It’s clear ObamaCare’s on-line operations weren’t made in Japan.
In 2010, after recalling millions of its cars for acceleration problems that caused countless accidents and several deaths, Toyota president Akio Toyoda took responsibility — apologizing for his company’s failure before the U.S. Congress. In 2011, Honda CEO Takanobu Ito similarly took responsibility for the poor rollout of its 2012 Civic.
But when President Barack Obama, essentially the CEO of the federal government, finally weighed in on the glitch-plagued Obamacare insurance exchange web sites, the famously self-absorbed leader refused to inject himself into the problem.
Obama took no responsibility for the failures of his signature initiative. While claiming “nobody’s more frustrated by that than I am,” he nonetheless downplayed delays and log-offs by saying that Obamacare “is not just a web site.”
Tell that to those who must find coverage on the sites lest they incur the wrath of the IRS!
Quite frankly, it’s not the expected behavior of a CEO after a poor product launch. A CEO’s board of directors might even fire them for it under heavy exposure. But there is no equivalent in the private sector to the government’s lack of accountability. Dismissing Obamacare’s online problems by saying the law is “much more” than its web site even though it’s key to the rollout is more than troubling.
Obamacare’s original price tag was around $1 trillion, but if the web site does not generate more enrollees, fewer healthy participants could drive costs even higher.
Any business leader understands that investor and customer confidence are very transient, and that an inability to foster them can cause stock prices and revenues to drop.
It’s ironic that the government recently fined JPMorgan Chase a whopping $13 billion for intentionally misleading investors. It happened at roughly the same time Health and Human Services Secretary Kathleen Sebelius, who is responsible for implementing Obamacare, failed to act appropriately when told by contractors in charge of web site’s development that it was still flawed. Even worse, Sebelius also initially declined requests to address congressional panels about the problems.
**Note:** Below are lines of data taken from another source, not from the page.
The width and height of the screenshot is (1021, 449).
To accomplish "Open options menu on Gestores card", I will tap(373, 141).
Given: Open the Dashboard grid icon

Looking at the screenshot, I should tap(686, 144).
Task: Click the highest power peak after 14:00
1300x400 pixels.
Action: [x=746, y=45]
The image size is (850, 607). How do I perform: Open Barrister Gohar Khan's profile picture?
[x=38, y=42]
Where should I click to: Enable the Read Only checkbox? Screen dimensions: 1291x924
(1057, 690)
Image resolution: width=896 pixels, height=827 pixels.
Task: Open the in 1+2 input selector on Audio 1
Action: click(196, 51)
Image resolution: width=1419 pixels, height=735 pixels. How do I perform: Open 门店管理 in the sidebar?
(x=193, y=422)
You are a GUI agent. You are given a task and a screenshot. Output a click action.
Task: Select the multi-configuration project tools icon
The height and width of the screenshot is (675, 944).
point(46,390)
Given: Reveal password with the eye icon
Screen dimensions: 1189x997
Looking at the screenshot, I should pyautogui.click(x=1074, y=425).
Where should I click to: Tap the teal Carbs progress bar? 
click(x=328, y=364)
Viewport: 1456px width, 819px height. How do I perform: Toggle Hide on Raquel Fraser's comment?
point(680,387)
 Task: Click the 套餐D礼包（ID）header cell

Congressional conservatives feel the best solution for Obamacare’s problems is to repeal and replace it. This controversial stance led to the partial government shutdown.
As radical as it appeared, their desperation now seems more understandable to the American people.
Households and businesses do not readily survive catastrophic mismanagement of their own or investors’ resources. Government mismanagement, on the other hand, does not always suffer the same repercussions.
Liberals adhere to a tried-and-true cycle to promote their agenda – draw focus onto the human side of a policy debate, crush opposition as inhumane or immoral, develop a policy that assumes bureaucracies can solve problems, and demand tax dollars. This mentality will undoubtedly sustain even a failed Obamacare infrastructure for years to come.
But problems are apparent. The web site is a massive cost overrun. It was supposed to cost $100 million to develop, but has thus far cost over $630 million — with countless additional hours now needed to fix its problems.
When one considers how the natural free market forces correct problems in the private sector, and how Obama is virtually free and clear of repercussions despite Obamacare’s chaotic start (after three years to prepare), one can appreciate the zeal with which conservatives criticized this law and the disappointment many private citizens have for a plan many earnestly supported.
One possible game-changing element of the Obamacare website debacle was that it was public and undeniable. And, due to the nature of the federal government and the entrenched mentality of the Obama Administration, it’s likely the first of many mistakes of such magnitude.
While they cannot act as quickly as a board of directors, American voters have the power to install an entirely new and philosophically different leadership team in just a few years. ObamaCare could be the catalyst for such profound change, and thus lead to its demise.